TASK MATERIAL section start
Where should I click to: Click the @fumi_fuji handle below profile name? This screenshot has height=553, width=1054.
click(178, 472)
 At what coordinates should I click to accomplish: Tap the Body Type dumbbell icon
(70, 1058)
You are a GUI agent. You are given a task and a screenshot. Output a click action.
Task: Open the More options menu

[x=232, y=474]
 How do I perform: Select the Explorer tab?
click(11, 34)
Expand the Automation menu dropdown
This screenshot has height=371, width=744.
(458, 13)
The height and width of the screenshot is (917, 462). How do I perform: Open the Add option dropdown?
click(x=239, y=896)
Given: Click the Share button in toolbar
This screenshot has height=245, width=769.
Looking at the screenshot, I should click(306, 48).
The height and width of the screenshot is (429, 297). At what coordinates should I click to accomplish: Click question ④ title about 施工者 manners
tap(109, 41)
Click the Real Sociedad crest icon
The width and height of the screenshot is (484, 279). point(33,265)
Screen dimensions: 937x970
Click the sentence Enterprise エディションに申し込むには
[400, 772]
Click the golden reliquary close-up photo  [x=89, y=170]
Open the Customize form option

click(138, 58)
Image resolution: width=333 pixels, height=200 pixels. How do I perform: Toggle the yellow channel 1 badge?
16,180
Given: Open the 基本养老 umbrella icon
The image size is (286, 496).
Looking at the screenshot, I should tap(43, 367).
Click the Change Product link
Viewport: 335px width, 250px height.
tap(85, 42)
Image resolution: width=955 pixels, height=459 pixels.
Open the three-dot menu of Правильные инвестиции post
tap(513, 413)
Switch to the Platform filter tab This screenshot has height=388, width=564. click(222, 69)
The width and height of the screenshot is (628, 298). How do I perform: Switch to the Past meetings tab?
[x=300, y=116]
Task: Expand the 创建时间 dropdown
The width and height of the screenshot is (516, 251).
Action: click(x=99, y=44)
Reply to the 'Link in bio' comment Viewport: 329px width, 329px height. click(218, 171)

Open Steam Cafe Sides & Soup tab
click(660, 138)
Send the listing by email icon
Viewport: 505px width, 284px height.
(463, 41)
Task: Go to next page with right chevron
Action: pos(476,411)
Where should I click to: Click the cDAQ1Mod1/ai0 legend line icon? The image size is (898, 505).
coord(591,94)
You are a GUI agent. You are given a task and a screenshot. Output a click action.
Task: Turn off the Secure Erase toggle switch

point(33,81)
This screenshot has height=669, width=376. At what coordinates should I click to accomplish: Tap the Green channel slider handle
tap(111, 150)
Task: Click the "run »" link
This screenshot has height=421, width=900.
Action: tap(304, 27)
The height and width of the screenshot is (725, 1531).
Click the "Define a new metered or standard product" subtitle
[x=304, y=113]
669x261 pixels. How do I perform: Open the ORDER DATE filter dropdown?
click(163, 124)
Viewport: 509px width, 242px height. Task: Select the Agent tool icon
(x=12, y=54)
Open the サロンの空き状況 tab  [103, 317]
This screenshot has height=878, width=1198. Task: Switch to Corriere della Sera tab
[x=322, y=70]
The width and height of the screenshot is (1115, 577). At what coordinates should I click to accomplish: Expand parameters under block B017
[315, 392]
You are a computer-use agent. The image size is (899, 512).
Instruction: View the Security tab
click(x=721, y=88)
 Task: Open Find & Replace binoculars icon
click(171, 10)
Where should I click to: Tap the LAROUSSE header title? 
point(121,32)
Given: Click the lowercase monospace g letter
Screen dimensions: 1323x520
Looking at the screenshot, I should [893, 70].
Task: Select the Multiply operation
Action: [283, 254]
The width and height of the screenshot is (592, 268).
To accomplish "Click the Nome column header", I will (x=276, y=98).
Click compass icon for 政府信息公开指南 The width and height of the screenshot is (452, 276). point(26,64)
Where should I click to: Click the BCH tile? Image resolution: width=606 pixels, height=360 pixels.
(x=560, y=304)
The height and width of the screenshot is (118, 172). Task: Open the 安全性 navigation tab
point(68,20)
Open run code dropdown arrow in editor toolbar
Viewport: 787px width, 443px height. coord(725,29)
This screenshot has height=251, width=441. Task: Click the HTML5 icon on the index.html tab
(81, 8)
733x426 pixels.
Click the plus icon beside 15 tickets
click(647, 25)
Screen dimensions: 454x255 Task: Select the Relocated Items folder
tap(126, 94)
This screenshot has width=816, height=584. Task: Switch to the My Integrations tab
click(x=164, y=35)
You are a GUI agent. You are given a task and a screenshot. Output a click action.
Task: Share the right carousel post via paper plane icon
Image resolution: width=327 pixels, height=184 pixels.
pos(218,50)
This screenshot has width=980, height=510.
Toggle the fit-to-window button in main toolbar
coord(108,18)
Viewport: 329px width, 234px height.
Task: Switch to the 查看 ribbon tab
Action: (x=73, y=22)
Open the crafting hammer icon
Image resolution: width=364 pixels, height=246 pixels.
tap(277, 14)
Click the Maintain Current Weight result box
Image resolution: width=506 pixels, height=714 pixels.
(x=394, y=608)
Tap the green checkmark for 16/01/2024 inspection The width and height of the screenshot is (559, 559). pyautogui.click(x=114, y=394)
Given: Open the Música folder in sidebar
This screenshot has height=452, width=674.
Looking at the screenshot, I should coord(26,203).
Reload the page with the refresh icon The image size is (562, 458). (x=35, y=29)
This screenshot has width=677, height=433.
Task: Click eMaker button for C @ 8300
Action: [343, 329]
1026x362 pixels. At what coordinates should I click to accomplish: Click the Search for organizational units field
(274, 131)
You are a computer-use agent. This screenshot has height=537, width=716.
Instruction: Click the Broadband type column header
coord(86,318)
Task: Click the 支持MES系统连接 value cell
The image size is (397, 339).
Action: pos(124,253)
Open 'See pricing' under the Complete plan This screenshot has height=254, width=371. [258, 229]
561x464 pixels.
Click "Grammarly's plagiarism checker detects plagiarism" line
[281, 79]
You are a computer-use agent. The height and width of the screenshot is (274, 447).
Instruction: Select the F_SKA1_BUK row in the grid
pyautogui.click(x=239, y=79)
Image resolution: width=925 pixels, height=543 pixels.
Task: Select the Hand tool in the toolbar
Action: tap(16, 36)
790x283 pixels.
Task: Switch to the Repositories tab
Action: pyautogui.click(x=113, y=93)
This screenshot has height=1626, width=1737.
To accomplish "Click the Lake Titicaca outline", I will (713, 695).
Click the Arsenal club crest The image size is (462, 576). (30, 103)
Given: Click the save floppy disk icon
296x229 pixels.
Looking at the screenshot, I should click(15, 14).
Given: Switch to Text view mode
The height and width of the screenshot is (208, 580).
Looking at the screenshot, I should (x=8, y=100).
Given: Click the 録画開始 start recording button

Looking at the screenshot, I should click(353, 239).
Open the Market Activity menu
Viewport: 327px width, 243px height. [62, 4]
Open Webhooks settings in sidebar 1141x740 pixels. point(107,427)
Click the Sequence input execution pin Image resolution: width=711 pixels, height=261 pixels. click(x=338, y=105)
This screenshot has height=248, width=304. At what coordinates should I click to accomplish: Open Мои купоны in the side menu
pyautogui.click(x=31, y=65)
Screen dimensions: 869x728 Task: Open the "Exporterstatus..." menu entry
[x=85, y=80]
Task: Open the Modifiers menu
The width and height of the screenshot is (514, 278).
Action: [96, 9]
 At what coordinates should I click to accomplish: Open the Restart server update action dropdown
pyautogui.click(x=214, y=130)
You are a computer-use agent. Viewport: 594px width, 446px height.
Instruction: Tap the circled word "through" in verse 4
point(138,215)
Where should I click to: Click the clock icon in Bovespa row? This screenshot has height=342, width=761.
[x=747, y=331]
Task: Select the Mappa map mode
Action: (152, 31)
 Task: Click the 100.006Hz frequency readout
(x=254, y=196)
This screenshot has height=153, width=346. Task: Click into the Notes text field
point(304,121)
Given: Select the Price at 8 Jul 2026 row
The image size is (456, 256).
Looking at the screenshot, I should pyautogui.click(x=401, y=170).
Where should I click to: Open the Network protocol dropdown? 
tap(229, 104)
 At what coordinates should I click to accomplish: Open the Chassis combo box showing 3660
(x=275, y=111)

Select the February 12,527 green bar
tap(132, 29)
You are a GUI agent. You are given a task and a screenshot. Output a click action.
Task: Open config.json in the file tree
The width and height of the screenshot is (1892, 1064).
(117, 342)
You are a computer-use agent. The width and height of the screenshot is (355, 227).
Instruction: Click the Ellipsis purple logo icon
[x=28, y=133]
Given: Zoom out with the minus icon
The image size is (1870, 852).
TASK MATERIAL section end
## [ASSIGNMENT]
How many lines of the material above contain the word "Share"? Give only the number.

## [WRITTEN RESPONSE]
2